## TO DO:
Using the mailing-list post below, explain in one to three sentences why the writer thought asking for help on the python mail list was legitimate.

## TEXT SHOWN:
********************

2011-09-08 Thread Simon Cropper

On 09/09/11 01:11, Steven D'Aprano wrote:

[SNIP]
It's no harder to put the search terms into a google URL, which still gets
the point across without being a dick about it:

> [SNIP]

[RANT]

OK I was not going to say anything but...

1. Being told to google-it when I explicitly stated in my initial post 
that I had been doing this and had not been able to find anything is 
just plain rude. It is unconstructive and irritating.


2. I presume that python-list is a mail list for python users - 
beginners, intermediate and advanced. If it is not then tell me and I 
will go somewhere else.


3. Some searches, particularly for common terms throw millions of hits. 
'Python' returns 147,000,000 results on google, 'Sitemap' returns 
1,410,000,000 results. Even 'Python AND Sitemap' still returns 5,020 
results. Working through these links takes you round and round with no 
clear solutions. Asking for help on the primary python mail list -- 
after conducting a preliminary investigation for tools, libraries, code 
snippets seemed legitimate.

********************

## PROVIDED MATERIAL:
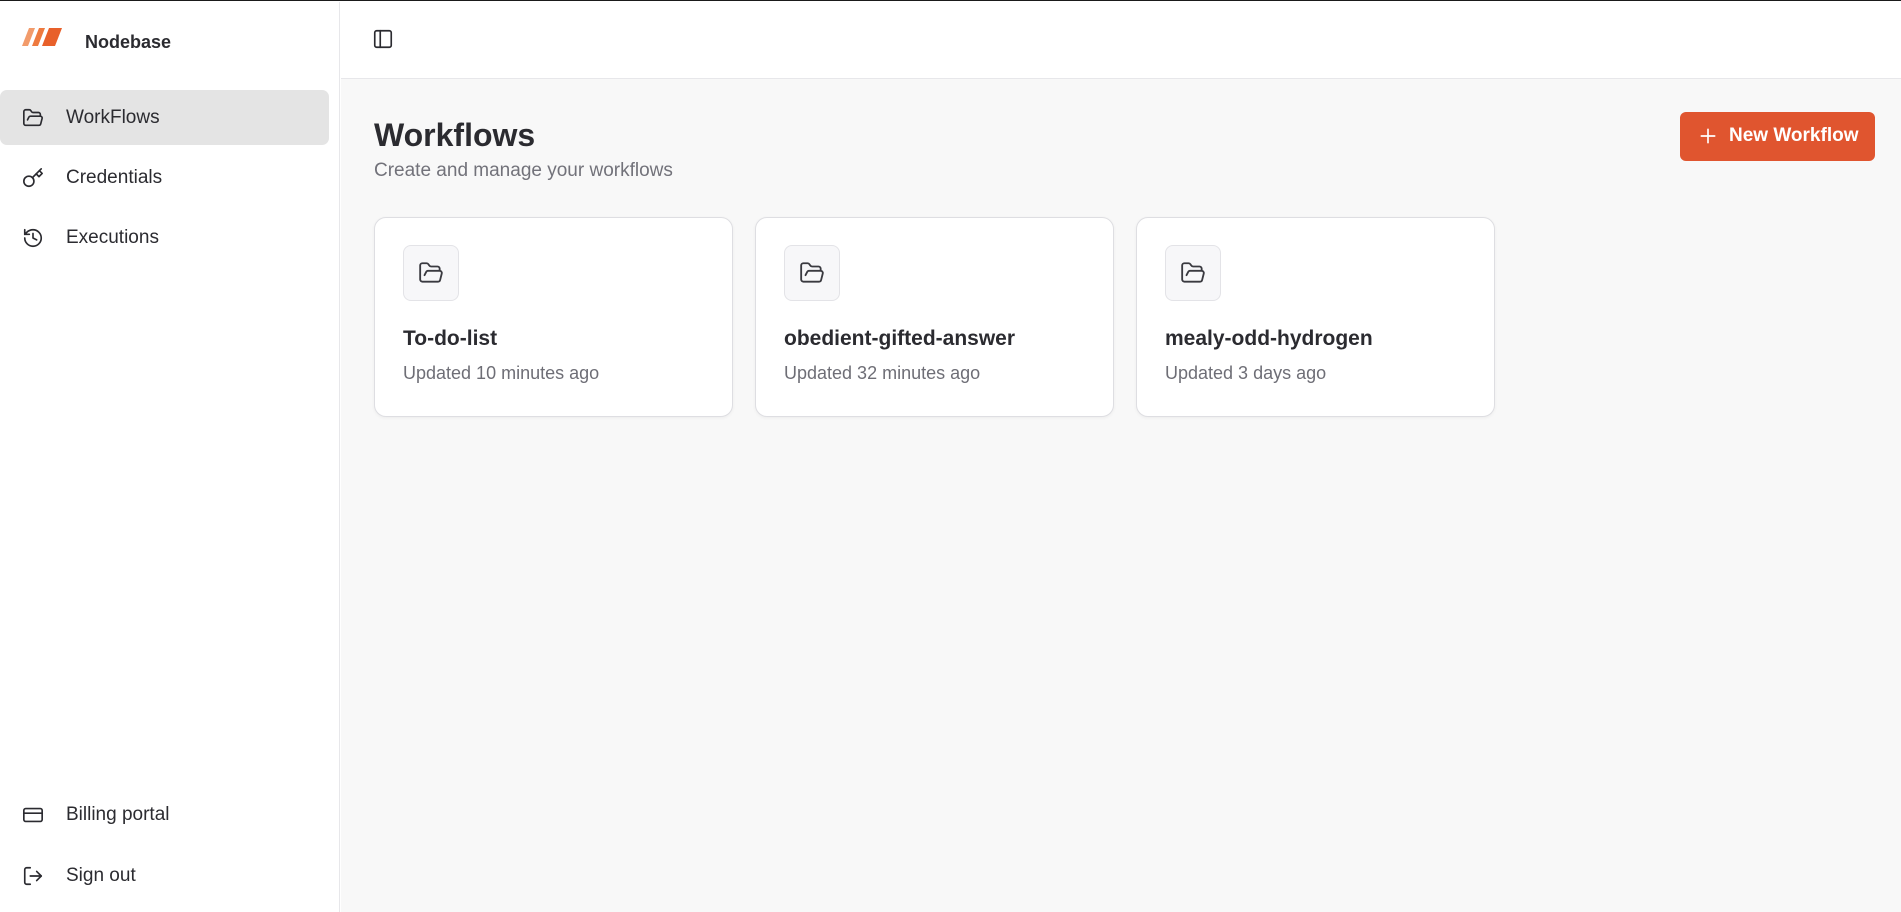 Image resolution: width=1901 pixels, height=912 pixels. What do you see at coordinates (554, 317) in the screenshot?
I see `workflow-card: To-do-list Updated 10 minutes ago` at bounding box center [554, 317].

********************

## RESPONSE AREA:
Searches for common terms return enormous numbers of hits: 147,000,000 for "Python," 1,410,000,000 for "Sitemap," and still 5,020 for "Python AND Sitemap." Working through those links leads round and round with no clear solutions. The writer asked only after a preliminary investigation for tools, libraries, and code snippets.